WHAT YOU NEED TO DO:
In the passage about the UFO sighting, what did Mr. Hill believe was going to happen to him?

PROVIDED PASSAGE:
- - -

The approaching UFO finally filled up the entire field of the binoculars. The “leader” at the window held a special attraction for the witness and frightened him terribly. The witness said he could almost feel this figure’s intense concentration to do something, to carry out a plan. Mr. Hill believed he was going to be captured “like a bug in a net.” That is when he knew it was no conventional aircraft he was observing but something alien and unearthly containing beings of a superior type, beings that were somehow not human.

“I don’t believe it!” he said as he put down the binoculars. He could see the figures in the object with the naked eye (an inch long at arm’s length, but this is highly uncertain in my opinion). The UFO was now an estimated “5 to 8 stories” [50 to 80 feet] up and possibly between 50 and 100 feet away (hard to judge or to recall). The Hills remember that no light from the thing fell on the ground and there was no sound.

- - -

INFORMATION:
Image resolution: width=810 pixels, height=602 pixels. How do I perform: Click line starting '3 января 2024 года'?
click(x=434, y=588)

- - -

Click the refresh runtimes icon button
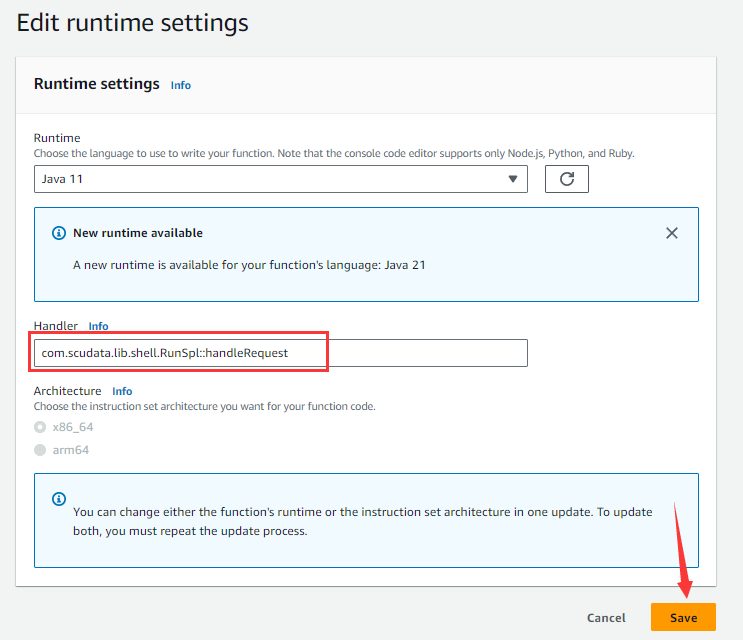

- - -

WRITTEN ANSWER:
He believed he was going to be captured "like a bug in a net."